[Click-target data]
....

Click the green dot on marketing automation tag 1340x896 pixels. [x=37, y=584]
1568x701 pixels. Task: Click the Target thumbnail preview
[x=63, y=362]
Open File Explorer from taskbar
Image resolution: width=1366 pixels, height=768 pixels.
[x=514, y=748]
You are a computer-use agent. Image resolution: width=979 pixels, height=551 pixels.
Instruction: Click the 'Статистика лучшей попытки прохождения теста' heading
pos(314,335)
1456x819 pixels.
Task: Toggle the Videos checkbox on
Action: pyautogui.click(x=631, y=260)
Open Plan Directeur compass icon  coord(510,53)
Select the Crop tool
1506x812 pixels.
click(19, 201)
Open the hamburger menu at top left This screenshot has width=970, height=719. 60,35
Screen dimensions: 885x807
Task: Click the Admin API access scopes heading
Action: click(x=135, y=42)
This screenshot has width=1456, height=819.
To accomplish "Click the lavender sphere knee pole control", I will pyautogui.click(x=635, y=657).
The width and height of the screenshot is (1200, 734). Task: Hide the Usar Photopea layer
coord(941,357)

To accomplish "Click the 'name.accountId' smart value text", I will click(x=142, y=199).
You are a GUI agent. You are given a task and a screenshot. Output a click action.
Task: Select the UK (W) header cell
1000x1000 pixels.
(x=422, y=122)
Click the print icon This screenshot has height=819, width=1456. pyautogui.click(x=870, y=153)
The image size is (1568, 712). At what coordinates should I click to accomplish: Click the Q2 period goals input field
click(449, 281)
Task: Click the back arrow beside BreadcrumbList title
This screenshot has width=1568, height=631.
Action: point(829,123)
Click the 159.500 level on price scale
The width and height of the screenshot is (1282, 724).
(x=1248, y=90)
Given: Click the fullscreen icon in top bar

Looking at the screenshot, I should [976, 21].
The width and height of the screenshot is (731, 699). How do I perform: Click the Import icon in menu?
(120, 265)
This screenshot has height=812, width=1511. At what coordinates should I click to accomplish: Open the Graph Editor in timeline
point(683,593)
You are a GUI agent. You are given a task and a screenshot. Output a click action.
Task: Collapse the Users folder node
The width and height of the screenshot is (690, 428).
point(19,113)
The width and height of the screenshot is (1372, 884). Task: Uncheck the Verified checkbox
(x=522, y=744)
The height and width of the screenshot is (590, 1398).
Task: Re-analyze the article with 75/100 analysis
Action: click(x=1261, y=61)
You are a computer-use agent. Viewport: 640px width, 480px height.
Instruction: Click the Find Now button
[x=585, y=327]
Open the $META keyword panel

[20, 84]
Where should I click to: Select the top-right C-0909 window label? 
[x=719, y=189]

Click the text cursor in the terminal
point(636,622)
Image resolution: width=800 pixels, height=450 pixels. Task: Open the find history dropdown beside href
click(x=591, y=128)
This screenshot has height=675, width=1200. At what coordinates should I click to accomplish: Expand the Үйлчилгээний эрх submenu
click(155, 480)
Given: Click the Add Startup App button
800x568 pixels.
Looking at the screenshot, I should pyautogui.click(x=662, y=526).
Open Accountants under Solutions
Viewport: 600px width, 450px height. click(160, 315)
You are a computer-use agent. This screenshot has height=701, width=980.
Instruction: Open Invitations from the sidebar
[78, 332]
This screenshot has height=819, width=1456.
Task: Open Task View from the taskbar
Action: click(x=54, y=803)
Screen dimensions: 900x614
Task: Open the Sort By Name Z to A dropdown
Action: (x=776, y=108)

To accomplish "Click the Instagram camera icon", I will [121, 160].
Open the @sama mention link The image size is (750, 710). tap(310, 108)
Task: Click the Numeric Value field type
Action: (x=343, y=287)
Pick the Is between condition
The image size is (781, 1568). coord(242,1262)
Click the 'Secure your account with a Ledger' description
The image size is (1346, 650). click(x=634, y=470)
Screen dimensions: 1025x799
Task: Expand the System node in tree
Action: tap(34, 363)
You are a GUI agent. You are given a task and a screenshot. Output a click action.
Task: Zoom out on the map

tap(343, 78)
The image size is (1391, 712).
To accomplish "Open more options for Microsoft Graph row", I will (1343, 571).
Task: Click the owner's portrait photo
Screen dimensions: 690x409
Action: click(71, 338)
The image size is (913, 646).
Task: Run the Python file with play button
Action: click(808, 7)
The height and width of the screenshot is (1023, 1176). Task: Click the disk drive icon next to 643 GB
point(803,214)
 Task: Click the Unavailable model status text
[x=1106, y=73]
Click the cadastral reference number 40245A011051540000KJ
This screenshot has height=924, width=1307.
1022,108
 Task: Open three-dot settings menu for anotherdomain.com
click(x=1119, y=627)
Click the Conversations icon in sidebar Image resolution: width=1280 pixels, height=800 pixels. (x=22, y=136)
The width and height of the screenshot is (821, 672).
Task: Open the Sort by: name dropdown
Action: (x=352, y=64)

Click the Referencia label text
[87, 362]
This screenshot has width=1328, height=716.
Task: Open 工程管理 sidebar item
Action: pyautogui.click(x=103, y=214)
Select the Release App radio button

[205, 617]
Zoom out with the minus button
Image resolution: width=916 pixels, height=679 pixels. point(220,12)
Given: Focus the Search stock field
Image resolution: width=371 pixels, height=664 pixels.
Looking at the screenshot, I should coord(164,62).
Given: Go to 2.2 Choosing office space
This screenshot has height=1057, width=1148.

....

▶ **PROBLEM DETAILS**
Put every line of the listing above into a Markdown table with the columns Row and Line. Row holds a running number and Line holds the line's text, with blank lines omitted.

▶ **REPLY TO THE EXERCISE**
| Row | Line |
|---|---|
| 1 | Click the green dot on marketing automation tag 1340x896 pixels. [x=37, y=584] |
| 2 | 1568x701 pixels. Task: Click the Target thumbnail preview |
| 3 | [x=63, y=362] |
| 4 | Open File Explorer from taskbar |
| 5 | Image resolution: width=1366 pixels, height=768 pixels. |
| 6 | [x=514, y=748] |
| 7 | You are a computer-use agent. Image resolution: width=979 pixels, height=551 pixels. |
| 8 | Instruction: Click the 'Статистика лучшей попытки прохождения теста' heading |
| 9 | pos(314,335) |
| 10 | 1456x819 pixels. |
| 11 | Task: Toggle the Videos checkbox on |
| 12 | Action: pyautogui.click(x=631, y=260) |
| 13 | Open Plan Directeur compass icon  coord(510,53) |
| 14 | Select the Crop tool |
| 15 | 1506x812 pixels. |
| 16 | click(19, 201) |
| 17 | Open the hamburger menu at top left This screenshot has width=970, height=719. 60,35 |
| 18 | Screen dimensions: 885x807 |
| 19 | Task: Click the Admin API access scopes heading |
| 20 | Action: click(x=135, y=42) |
| 21 | This screenshot has width=1456, height=819. |
| 22 | To accomplish "Click the lavender sphere knee pole control", I will pyautogui.click(x=635, y=657). |
| 23 | The width and height of the screenshot is (1200, 734). Task: Hide the Usar Photopea layer |
| 24 | coord(941,357) |
| 25 | To accomplish "Click the 'name.accountId' smart value text", I will click(x=142, y=199). |
| 26 | You are a GUI agent. You are given a task and a screenshot. Output a click action. |
| 27 | Task: Select the UK (W) header cell |
| 28 | 1000x1000 pixels. |
| 29 | (x=422, y=122) |
| 30 | Click the print icon This screenshot has height=819, width=1456. pyautogui.click(x=870, y=153) |
| 31 | The image size is (1568, 712). At what coordinates should I click to accomplish: Click the Q2 period goals input field |
| 32 | click(449, 281) |
| 33 | Task: Click the back arrow beside BreadcrumbList title |
| 34 | This screenshot has width=1568, height=631. |
| 35 | Action: point(829,123) |
| 36 | Click the 159.500 level on price scale |
| 37 | The width and height of the screenshot is (1282, 724). |
| 38 | (x=1248, y=90) |
| 39 | Given: Click the fullscreen icon in top bar |
| 40 | Looking at the screenshot, I should [976, 21]. |
| 41 | The width and height of the screenshot is (731, 699). How do I perform: Click the Import icon in menu? |
| 42 | (120, 265) |
| 43 | This screenshot has height=812, width=1511. At what coordinates should I click to accomplish: Open the Graph Editor in timeline |
| 44 | point(683,593) |
| 45 | You are a GUI agent. You are given a task and a screenshot. Output a click action. |
| 46 | Task: Collapse the Users folder node |
| 47 | The width and height of the screenshot is (690, 428). |
| 48 | point(19,113) |
| 49 | The width and height of the screenshot is (1372, 884). Task: Uncheck the Verified checkbox |
| 50 | (x=522, y=744) |
| 51 | The height and width of the screenshot is (590, 1398). |
| 52 | Task: Re-analyze the article with 75/100 analysis |
| 53 | Action: click(x=1261, y=61) |
| 54 | You are a computer-use agent. Viewport: 640px width, 480px height. |
| 55 | Instruction: Click the Find Now button |
| 56 | [x=585, y=327] |
| 57 | Open the $META keyword panel |
| 58 | [20, 84] |
| 59 | Where should I click to: Select the top-right C-0909 window label?  |
| 60 | [x=719, y=189] |
| 61 | Click the text cursor in the terminal |
| 62 | point(636,622) |
| 63 | Image resolution: width=800 pixels, height=450 pixels. Task: Open the find history dropdown beside href |
| 64 | click(x=591, y=128) |
| 65 | This screenshot has height=675, width=1200. At what coordinates should I click to accomplish: Expand the Үйлчилгээний эрх submenu |
| 66 | click(155, 480) |
| 67 | Given: Click the Add Startup App button |
| 68 | 800x568 pixels. |
| 69 | Looking at the screenshot, I should pyautogui.click(x=662, y=526). |
| 70 | Open Accountants under Solutions |
| 71 | Viewport: 600px width, 450px height. click(160, 315) |
| 72 | You are a computer-use agent. This screenshot has height=701, width=980. |
| 73 | Instruction: Open Invitations from the sidebar |
| 74 | [78, 332] |
| 75 | This screenshot has height=819, width=1456. |
| 76 | Task: Open Task View from the taskbar |
| 77 | Action: click(x=54, y=803) |
| 78 | Screen dimensions: 900x614 |
| 79 | Task: Open the Sort By Name Z to A dropdown |
| 80 | Action: (x=776, y=108) |
| 81 | To accomplish "Click the Instagram camera icon", I will [121, 160]. |
| 82 | Open the @sama mention link The image size is (750, 710). tap(310, 108) |
| 83 | Task: Click the Numeric Value field type |
| 84 | Action: (x=343, y=287) |
| 85 | Pick the Is between condition |
| 86 | The image size is (781, 1568). coord(242,1262) |
| 87 | Click the 'Secure your account with a Ledger' description |
| 88 | The image size is (1346, 650). click(x=634, y=470) |
| 89 | Screen dimensions: 1025x799 |
| 90 | Task: Expand the System node in tree |
| 91 | Action: tap(34, 363) |
| 92 | You are a GUI agent. You are given a task and a screenshot. Output a click action. |
| 93 | Task: Zoom out on the map |
| 94 | tap(343, 78) |
| 95 | The image size is (1391, 712). |
| 96 | To accomplish "Open more options for Microsoft Graph row", I will (1343, 571). |
| 97 | Task: Click the owner's portrait photo |
| 98 | Screen dimensions: 690x409 |
| 99 | Action: click(71, 338) |
| 100 | The image size is (913, 646). |
| 101 | Task: Run the Python file with play button |
| 102 | Action: click(808, 7) |
| 103 | The height and width of the screenshot is (1023, 1176). Task: Click the disk drive icon next to 643 GB |
| 104 | point(803,214) |
| 105 |  Task: Click the Unavailable model status text |
| 106 | [x=1106, y=73] |
| 107 | Click the cadastral reference number 40245A011051540000KJ |
| 108 | This screenshot has height=924, width=1307. |
| 109 | 1022,108 |
| 110 |  Task: Open three-dot settings menu for anotherdomain.com |
| 111 | click(x=1119, y=627) |
| 112 | Click the Conversations icon in sidebar Image resolution: width=1280 pixels, height=800 pixels. (x=22, y=136) |
| 113 | The width and height of the screenshot is (821, 672). |
| 114 | Task: Open the Sort by: name dropdown |
| 115 | Action: (x=352, y=64) |
| 116 | Click the Referencia label text |
| 117 | [87, 362] |
| 118 | This screenshot has width=1328, height=716. |
| 119 | Task: Open 工程管理 sidebar item |
| 120 | Action: pyautogui.click(x=103, y=214) |
| 121 | Select the Release App radio button |
| 122 | [205, 617] |
| 123 | Zoom out with the minus button |
| 124 | Image resolution: width=916 pixels, height=679 pixels. point(220,12) |
| 125 | Given: Focus the Search stock field |
| 126 | Image resolution: width=371 pixels, height=664 pixels. |
| 127 | Looking at the screenshot, I should coord(164,62). |
| 128 | Given: Go to 2.2 Choosing office space |
| 129 | This screenshot has height=1057, width=1148. |